··· DATASET EXCERPTS ···

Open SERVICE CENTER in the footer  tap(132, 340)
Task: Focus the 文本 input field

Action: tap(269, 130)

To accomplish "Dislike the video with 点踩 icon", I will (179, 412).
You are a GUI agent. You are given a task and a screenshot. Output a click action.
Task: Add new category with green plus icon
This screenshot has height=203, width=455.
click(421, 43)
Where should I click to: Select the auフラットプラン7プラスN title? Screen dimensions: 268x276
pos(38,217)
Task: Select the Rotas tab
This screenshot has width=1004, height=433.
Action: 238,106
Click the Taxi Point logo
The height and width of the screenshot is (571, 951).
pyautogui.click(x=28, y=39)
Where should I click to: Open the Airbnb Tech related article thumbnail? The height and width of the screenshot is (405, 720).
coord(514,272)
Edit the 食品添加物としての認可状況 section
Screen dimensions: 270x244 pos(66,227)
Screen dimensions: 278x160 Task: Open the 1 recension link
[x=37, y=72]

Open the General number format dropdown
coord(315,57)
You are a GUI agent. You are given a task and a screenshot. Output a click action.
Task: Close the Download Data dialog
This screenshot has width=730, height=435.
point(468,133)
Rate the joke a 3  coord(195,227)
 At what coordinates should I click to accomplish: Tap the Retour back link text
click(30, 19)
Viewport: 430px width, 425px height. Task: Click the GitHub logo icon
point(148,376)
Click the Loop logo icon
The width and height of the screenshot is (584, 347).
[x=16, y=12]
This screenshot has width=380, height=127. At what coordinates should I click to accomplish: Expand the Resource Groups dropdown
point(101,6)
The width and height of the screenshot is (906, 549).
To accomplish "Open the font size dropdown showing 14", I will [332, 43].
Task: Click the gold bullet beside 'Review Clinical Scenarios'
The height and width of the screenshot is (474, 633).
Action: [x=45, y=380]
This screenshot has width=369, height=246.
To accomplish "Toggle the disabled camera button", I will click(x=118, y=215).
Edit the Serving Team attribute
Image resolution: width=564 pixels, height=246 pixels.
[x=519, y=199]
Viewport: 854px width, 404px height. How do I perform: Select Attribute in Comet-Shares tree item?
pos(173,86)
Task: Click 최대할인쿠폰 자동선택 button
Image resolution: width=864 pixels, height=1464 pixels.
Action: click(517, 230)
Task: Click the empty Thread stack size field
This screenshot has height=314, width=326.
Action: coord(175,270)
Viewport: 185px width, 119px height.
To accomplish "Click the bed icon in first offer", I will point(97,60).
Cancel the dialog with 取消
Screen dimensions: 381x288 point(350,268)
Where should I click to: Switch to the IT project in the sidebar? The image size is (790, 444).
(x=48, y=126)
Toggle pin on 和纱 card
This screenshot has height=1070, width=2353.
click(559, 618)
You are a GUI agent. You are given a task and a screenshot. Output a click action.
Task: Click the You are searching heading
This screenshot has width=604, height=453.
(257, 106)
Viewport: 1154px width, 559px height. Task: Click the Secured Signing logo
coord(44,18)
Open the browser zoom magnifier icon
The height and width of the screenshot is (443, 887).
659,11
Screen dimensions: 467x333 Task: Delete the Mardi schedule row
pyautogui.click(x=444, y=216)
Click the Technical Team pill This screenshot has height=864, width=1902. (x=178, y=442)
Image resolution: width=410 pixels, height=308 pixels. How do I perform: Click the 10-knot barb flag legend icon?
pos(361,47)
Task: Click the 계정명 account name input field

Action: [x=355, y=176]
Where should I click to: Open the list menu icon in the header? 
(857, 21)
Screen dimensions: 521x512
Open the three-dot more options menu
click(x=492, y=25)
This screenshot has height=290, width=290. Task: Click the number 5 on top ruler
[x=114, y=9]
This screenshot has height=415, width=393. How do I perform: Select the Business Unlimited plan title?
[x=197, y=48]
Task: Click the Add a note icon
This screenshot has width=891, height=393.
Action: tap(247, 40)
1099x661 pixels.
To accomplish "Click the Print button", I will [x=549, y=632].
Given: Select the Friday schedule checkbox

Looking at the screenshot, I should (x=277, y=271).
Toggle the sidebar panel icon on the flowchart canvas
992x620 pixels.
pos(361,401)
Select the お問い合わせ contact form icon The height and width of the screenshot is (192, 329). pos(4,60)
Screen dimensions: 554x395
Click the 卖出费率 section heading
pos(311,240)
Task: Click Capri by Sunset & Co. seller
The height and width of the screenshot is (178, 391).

···

Would you print all of the records exactly as they were given?

Open SERVICE CENTER in the footer  tap(132, 340)
Task: Focus the 文本 input field

Action: tap(269, 130)

To accomplish "Dislike the video with 点踩 icon", I will (179, 412).
You are a GUI agent. You are given a task and a screenshot. Output a click action.
Task: Add new category with green plus icon
This screenshot has height=203, width=455.
click(421, 43)
Where should I click to: Select the auフラットプラン7プラスN title? Screen dimensions: 268x276
pos(38,217)
Task: Select the Rotas tab
This screenshot has width=1004, height=433.
Action: 238,106
Click the Taxi Point logo
The height and width of the screenshot is (571, 951).
pyautogui.click(x=28, y=39)
Where should I click to: Open the Airbnb Tech related article thumbnail? The height and width of the screenshot is (405, 720).
coord(514,272)
Edit the 食品添加物としての認可状況 section
Screen dimensions: 270x244 pos(66,227)
Screen dimensions: 278x160 Task: Open the 1 recension link
[x=37, y=72]

Open the General number format dropdown
coord(315,57)
You are a GUI agent. You are given a task and a screenshot. Output a click action.
Task: Close the Download Data dialog
This screenshot has width=730, height=435.
point(468,133)
Rate the joke a 3  coord(195,227)
 At what coordinates should I click to accomplish: Tap the Retour back link text
click(30, 19)
Viewport: 430px width, 425px height. Task: Click the GitHub logo icon
point(148,376)
Click the Loop logo icon
The width and height of the screenshot is (584, 347).
[x=16, y=12]
This screenshot has width=380, height=127. At what coordinates should I click to accomplish: Expand the Resource Groups dropdown
point(101,6)
The width and height of the screenshot is (906, 549).
To accomplish "Open the font size dropdown showing 14", I will [332, 43].
Task: Click the gold bullet beside 'Review Clinical Scenarios'
The height and width of the screenshot is (474, 633).
Action: [x=45, y=380]
This screenshot has width=369, height=246.
To accomplish "Toggle the disabled camera button", I will click(x=118, y=215).
Edit the Serving Team attribute
Image resolution: width=564 pixels, height=246 pixels.
[x=519, y=199]
Viewport: 854px width, 404px height. How do I perform: Select Attribute in Comet-Shares tree item?
pos(173,86)
Task: Click 최대할인쿠폰 자동선택 button
Image resolution: width=864 pixels, height=1464 pixels.
Action: click(517, 230)
Task: Click the empty Thread stack size field
This screenshot has height=314, width=326.
Action: coord(175,270)
Viewport: 185px width, 119px height.
To accomplish "Click the bed icon in first offer", I will point(97,60).
Cancel the dialog with 取消
Screen dimensions: 381x288 point(350,268)
Where should I click to: Switch to the IT project in the sidebar? The image size is (790, 444).
(x=48, y=126)
Toggle pin on 和纱 card
This screenshot has height=1070, width=2353.
click(559, 618)
You are a GUI agent. You are given a task and a screenshot. Output a click action.
Task: Click the You are searching heading
This screenshot has width=604, height=453.
(257, 106)
Viewport: 1154px width, 559px height. Task: Click the Secured Signing logo
coord(44,18)
Open the browser zoom magnifier icon
The height and width of the screenshot is (443, 887).
659,11
Screen dimensions: 467x333 Task: Delete the Mardi schedule row
pyautogui.click(x=444, y=216)
Click the Technical Team pill This screenshot has height=864, width=1902. (x=178, y=442)
Image resolution: width=410 pixels, height=308 pixels. How do I perform: Click the 10-knot barb flag legend icon?
pos(361,47)
Task: Click the 계정명 account name input field

Action: [x=355, y=176]
Where should I click to: Open the list menu icon in the header? 
(857, 21)
Screen dimensions: 521x512
Open the three-dot more options menu
click(x=492, y=25)
This screenshot has height=290, width=290. Task: Click the number 5 on top ruler
[x=114, y=9]
This screenshot has height=415, width=393. How do I perform: Select the Business Unlimited plan title?
[x=197, y=48]
Task: Click the Add a note icon
This screenshot has width=891, height=393.
Action: tap(247, 40)
1099x661 pixels.
To accomplish "Click the Print button", I will [x=549, y=632].
Given: Select the Friday schedule checkbox

Looking at the screenshot, I should (x=277, y=271).
Toggle the sidebar panel icon on the flowchart canvas
992x620 pixels.
pos(361,401)
Select the お問い合わせ contact form icon The height and width of the screenshot is (192, 329). pos(4,60)
Screen dimensions: 554x395
Click the 卖出费率 section heading
pos(311,240)
Task: Click Capri by Sunset & Co. seller
The height and width of the screenshot is (178, 391).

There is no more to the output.